Work request –
What is needed is an exact copy of the records below, minus any pictures.

Stored data entries:
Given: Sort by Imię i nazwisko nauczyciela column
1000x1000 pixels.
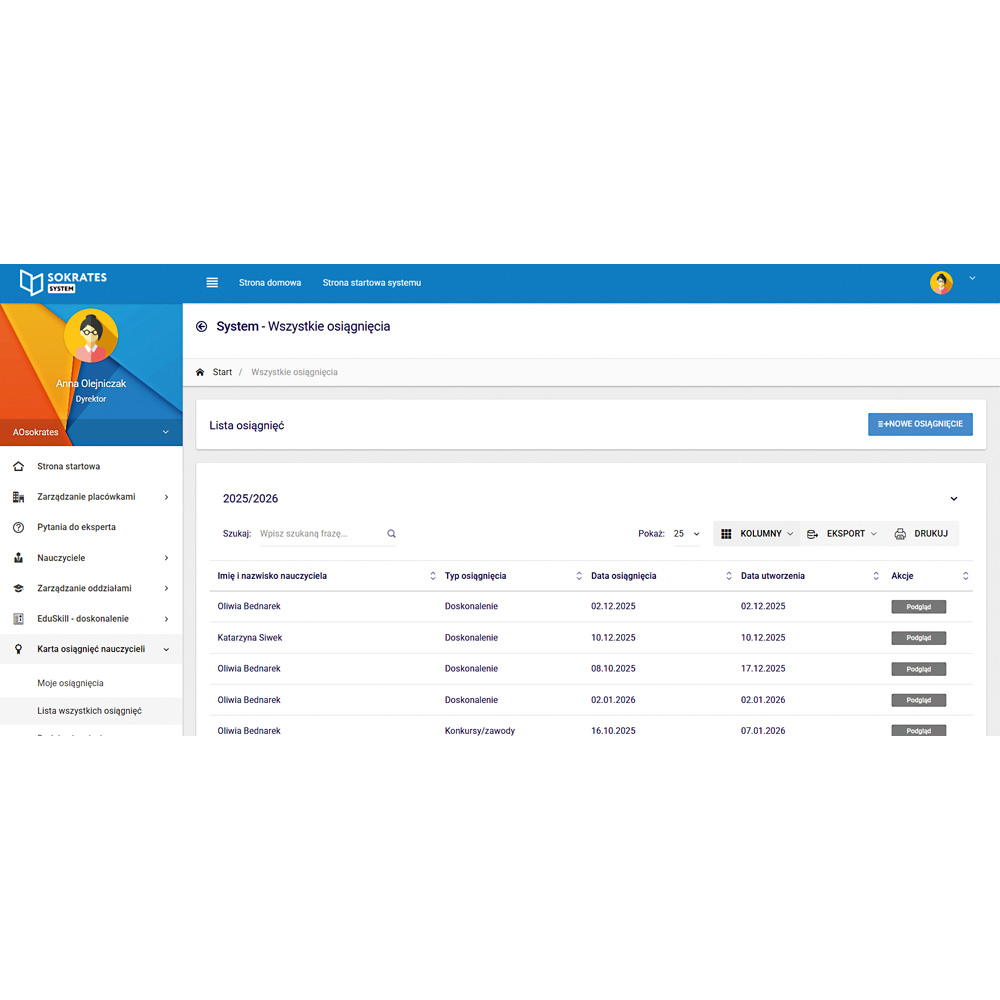Looking at the screenshot, I should [433, 576].
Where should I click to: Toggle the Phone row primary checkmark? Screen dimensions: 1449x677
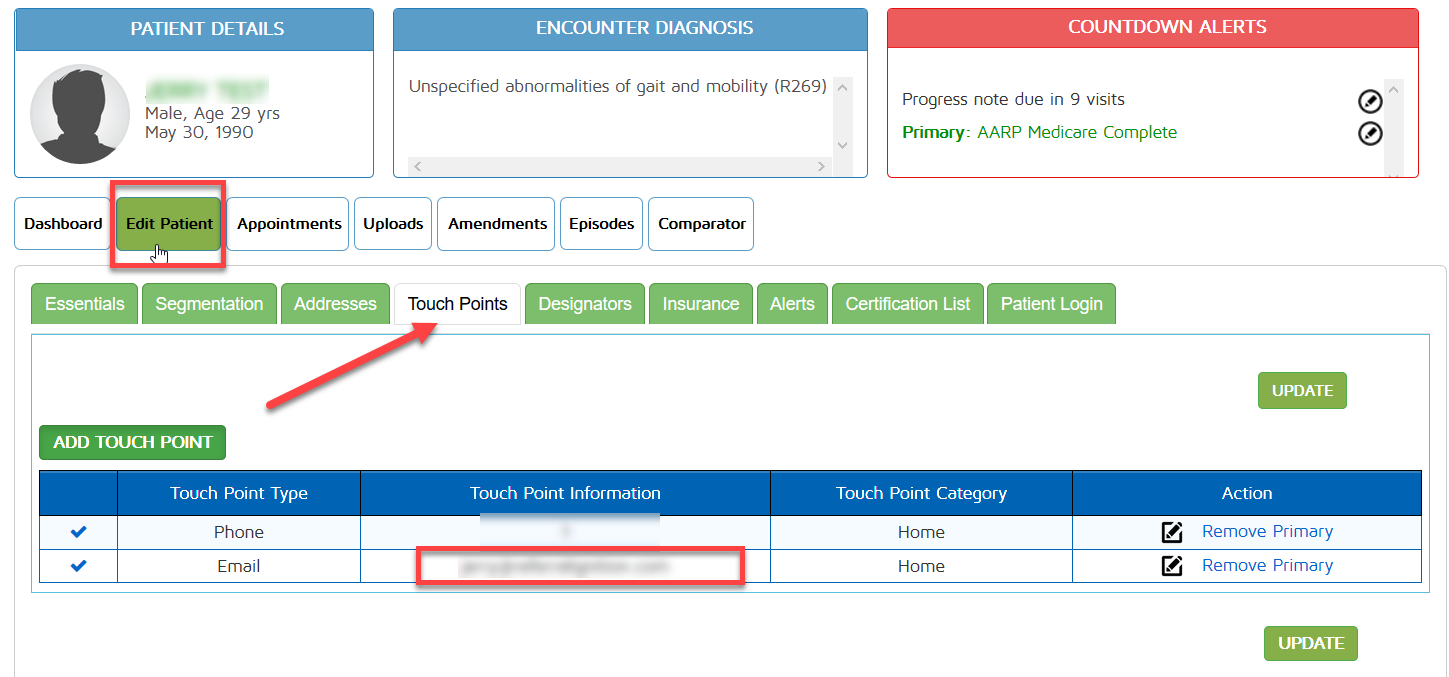79,532
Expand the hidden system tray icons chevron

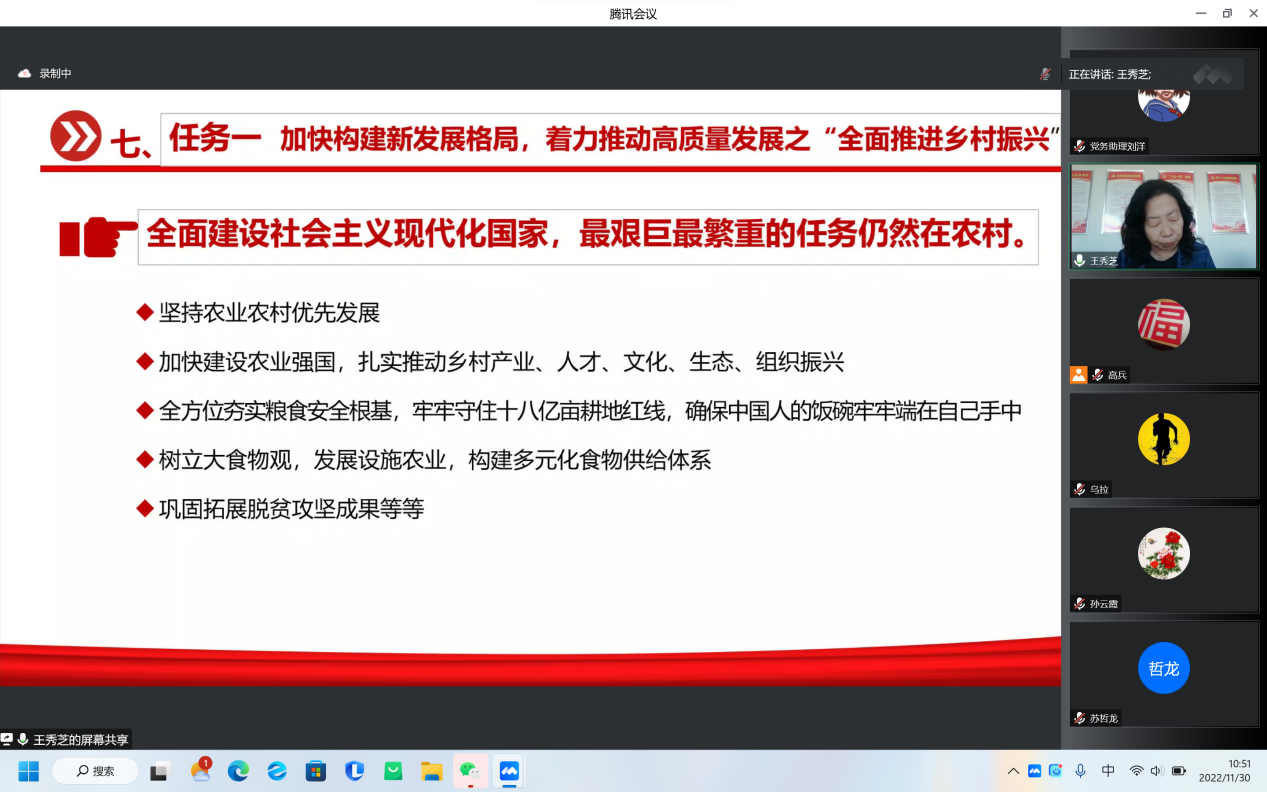tap(1013, 771)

Output of the task –
Given: Sort by Imię i nazwisko nauczyciela column
1000x1000 pixels.
Looking at the screenshot, I should [433, 576].
Where should I click to: Toggle the Phone row primary checkmark? Screen dimensions: 1449x677
79,532
Expand the hidden system tray icons chevron

tap(1013, 771)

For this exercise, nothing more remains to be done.